In my feverish realization yesterday of how much interesting technology is coming out of seemingly nowhere, and in my desire to integrate FOAF, hCard, and every other up-and-coming data format into my ContactCard script, there’s something I totally spaced out on.
There is no way I can tell the ContactCard to get all the contact information from all these external sites because that’s cross-site scripting and the browser’s not going to allow it (or the user’s going to have to click a little dialog to OK the transaction).
Which brings me to another realization: AJAX is neat, but it’s not so cool if you want to do anything with data gathered elsewhere.
It puts a pretty severe limit on what you can push into the client and what you can’t. There seems to be this huge push to get things back in the client (the classic “centralize/decentralize” seesaw), but we’ve got this [justifiable] security barrier that’s stopping truly rich client-side web-based applications from working.
It’s so limiting. There are a lot cool services available out there - Amazon, Google, etc. - and I have to proxy the web service calls. Which means I can’t just stick the script on my site and call ‘er good.
So what now? Do I need to set up a web request proxy? Is it worth the bother?
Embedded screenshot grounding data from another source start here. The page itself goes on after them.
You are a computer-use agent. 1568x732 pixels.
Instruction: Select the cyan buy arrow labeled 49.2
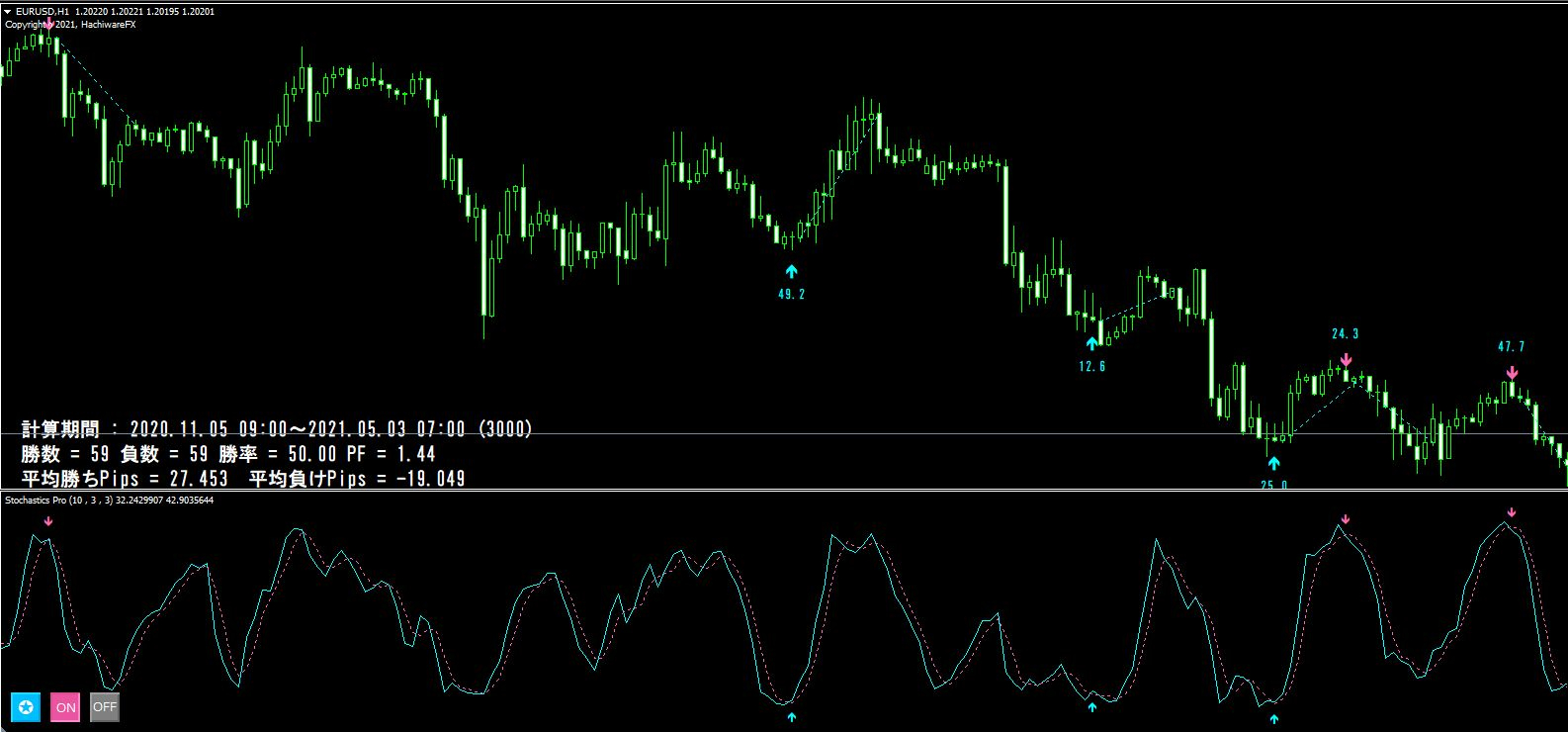pyautogui.click(x=790, y=271)
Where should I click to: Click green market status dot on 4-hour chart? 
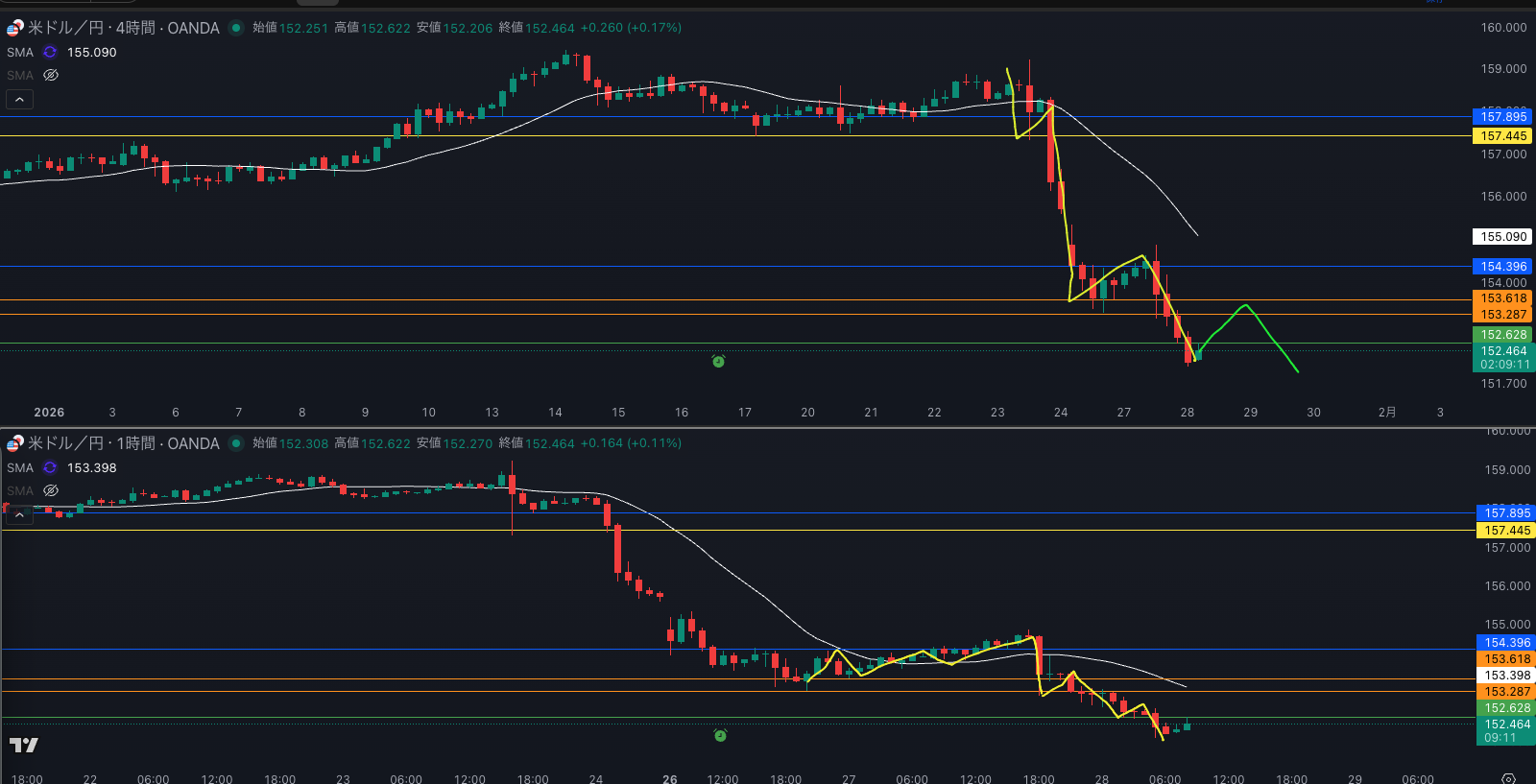point(235,28)
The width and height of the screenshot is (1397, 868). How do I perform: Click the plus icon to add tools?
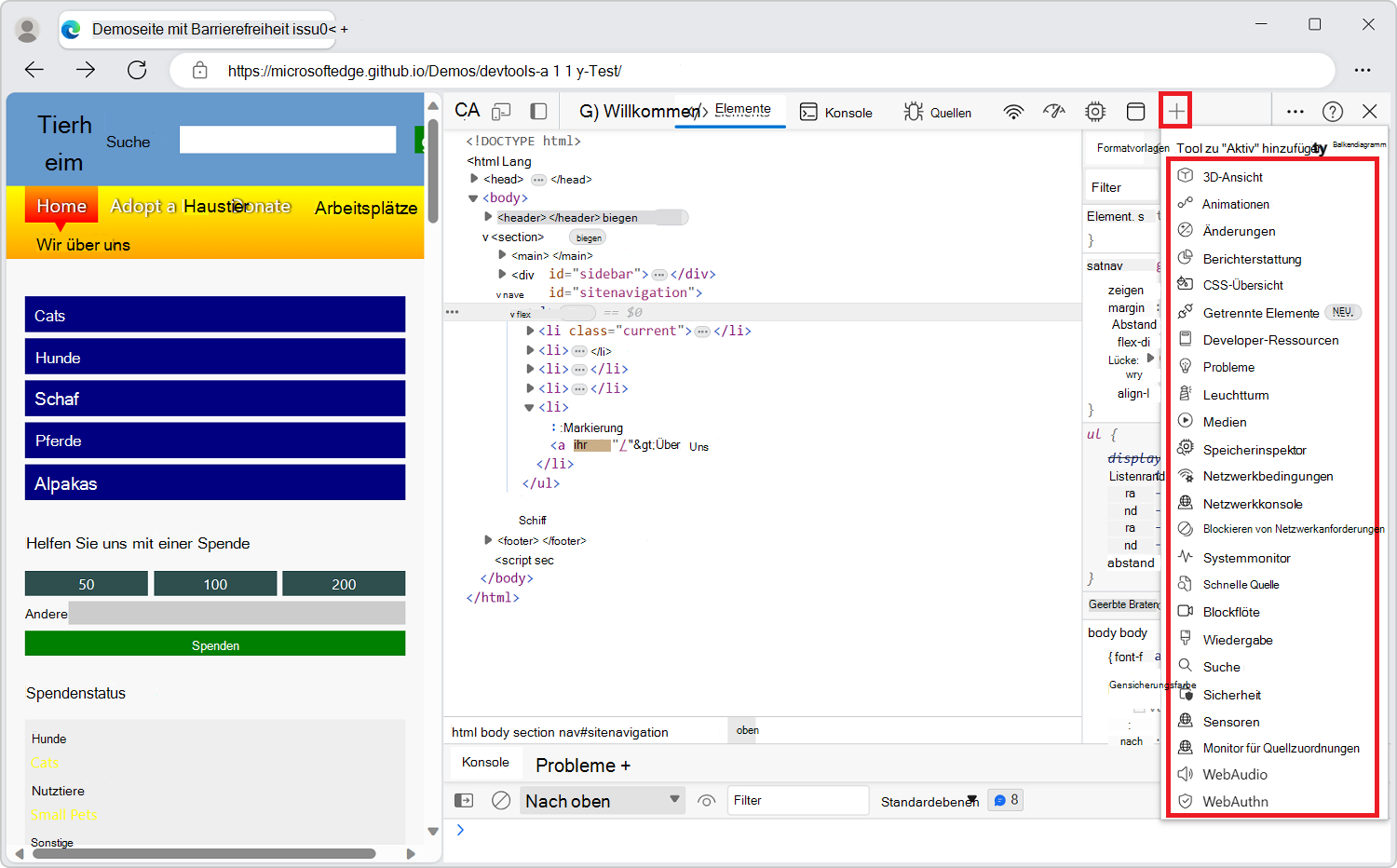coord(1175,110)
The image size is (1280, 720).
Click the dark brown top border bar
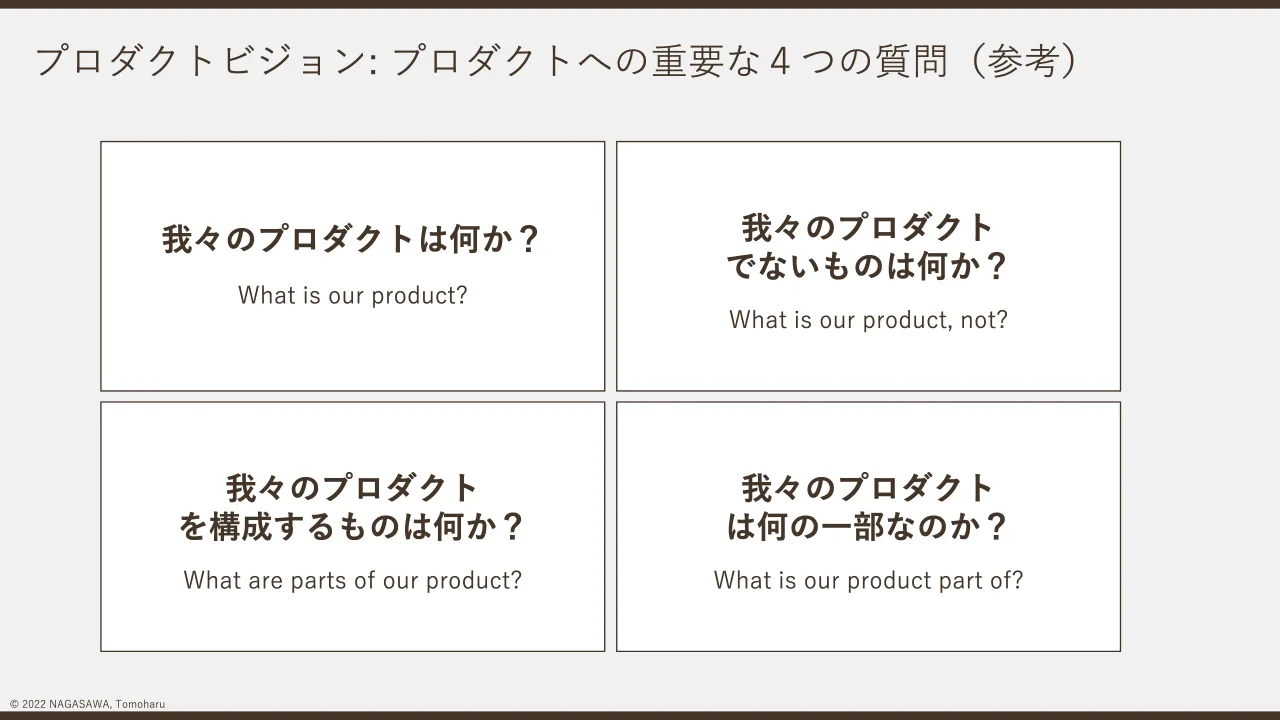click(640, 4)
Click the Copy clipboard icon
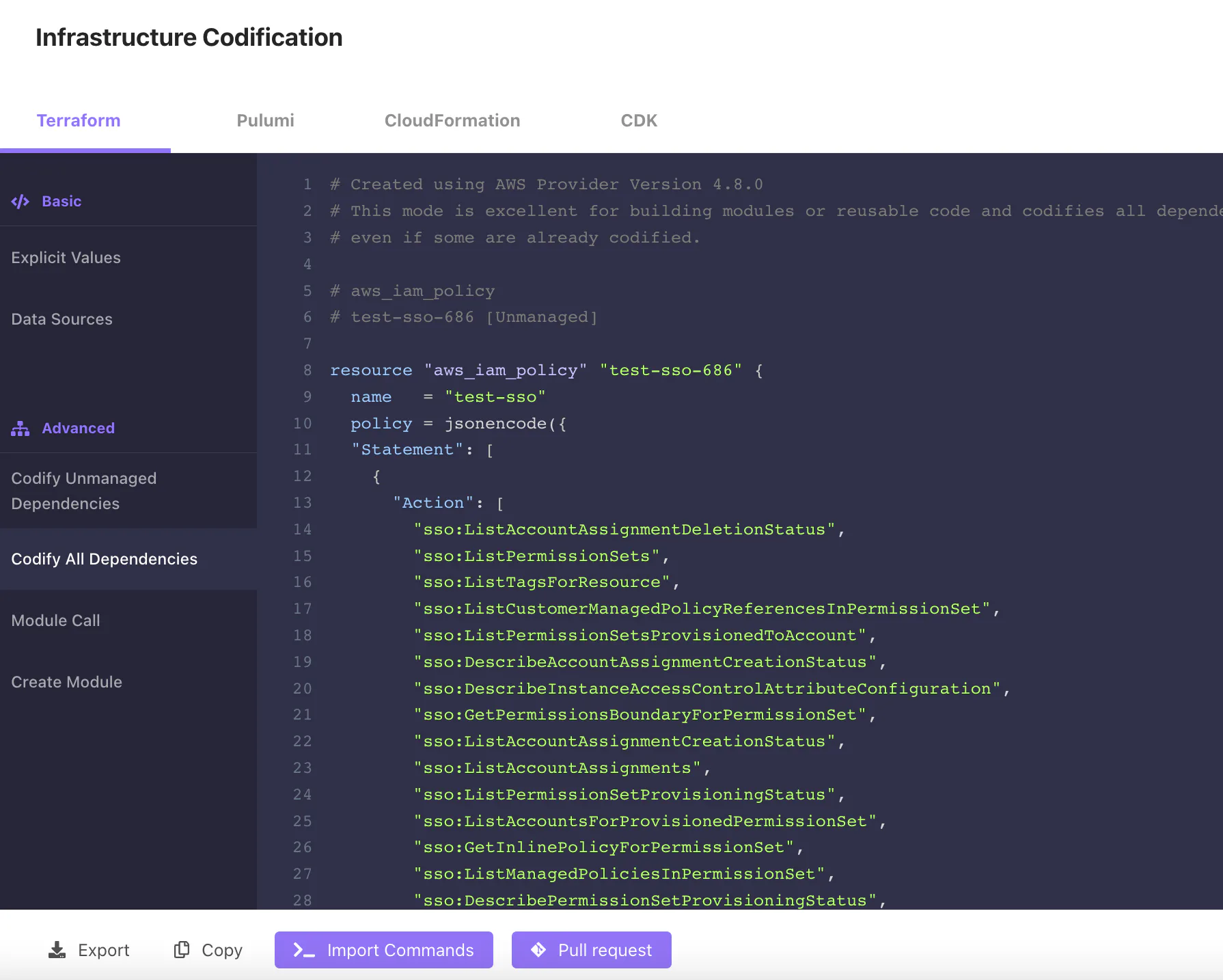Viewport: 1223px width, 980px height. pos(182,950)
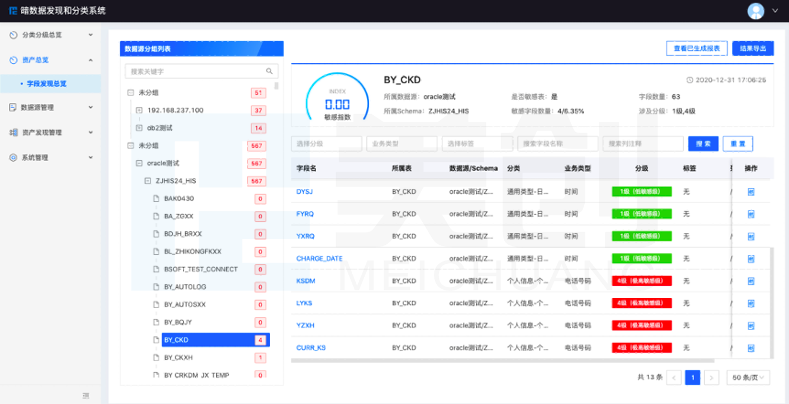The width and height of the screenshot is (789, 404).
Task: Collapse the oracle测试 tree node
Action: tap(139, 163)
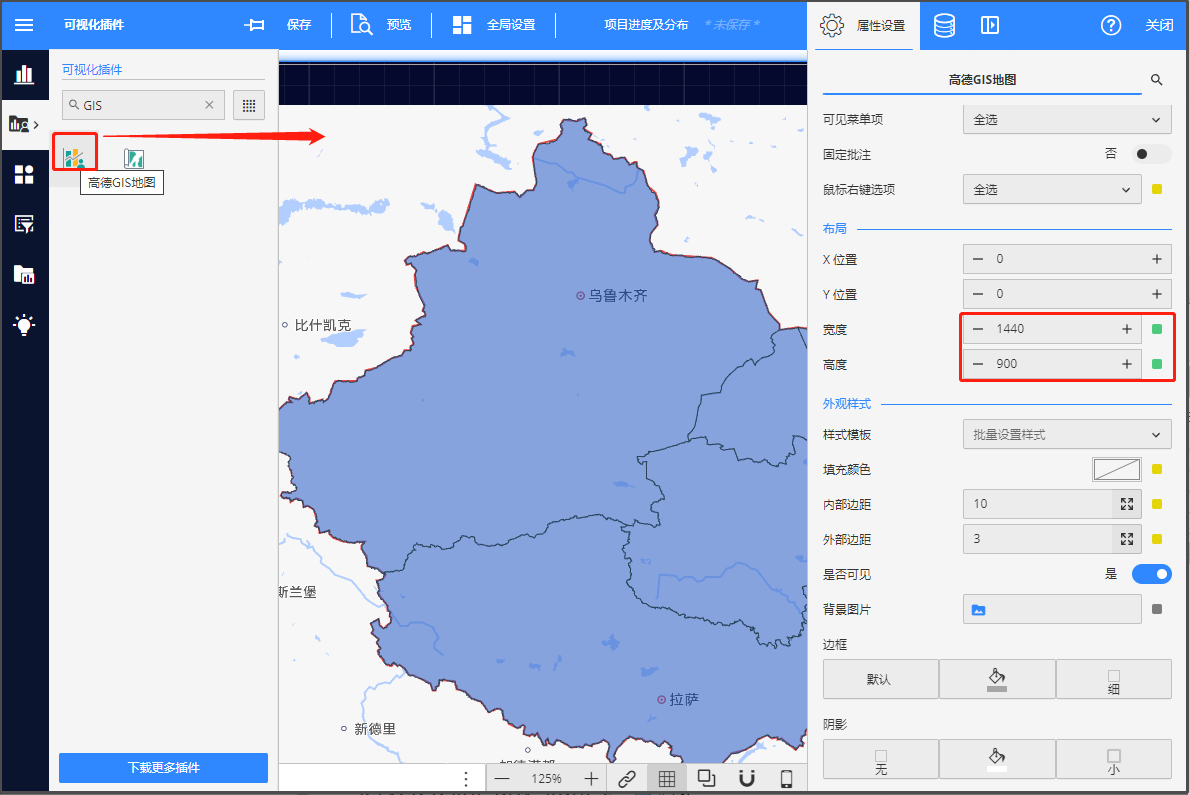Toggle the magnet snap icon

pos(746,778)
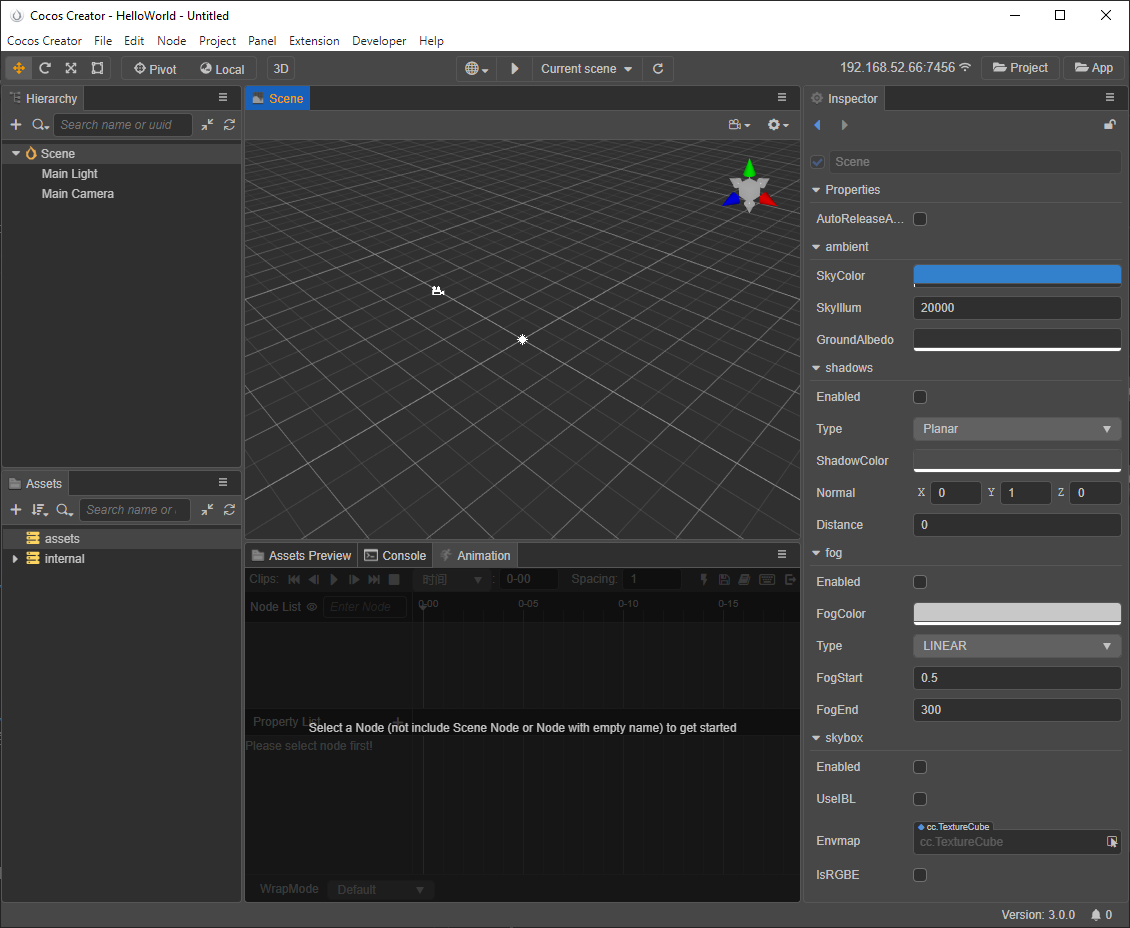Open the shadows Type Planar dropdown
Image resolution: width=1130 pixels, height=928 pixels.
point(1016,429)
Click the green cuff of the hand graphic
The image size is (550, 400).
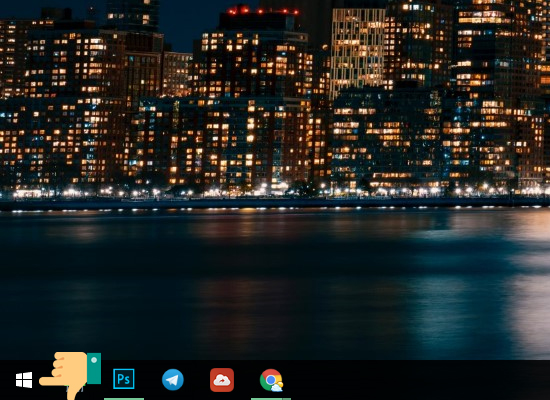point(94,368)
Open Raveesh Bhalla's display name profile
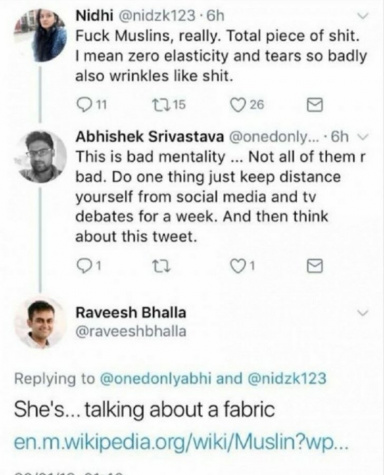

Think about this - I can include script from other servers dynamically (through <script /> tags), I just can’t make separate requests for it. What if people stopped coming up with XML description formats and microformats and all of these other ways that I can’t access the data from the client and instead came up with data formats in JSON? (Yeah, I’m throwing away security on that one, but let’s ditch the practicality for just a second and think outside the box. You can shoot me down later.)
Maybe you could be allowed to make requests to external sources, but only ones that return a valid XML document. Limiting, but not quite as limiting as what we’ve got today.
Or is AJAX just overrated? By the time I get my safe JSON object proxy, will we be back to storing everything on the server because the client is too bloated?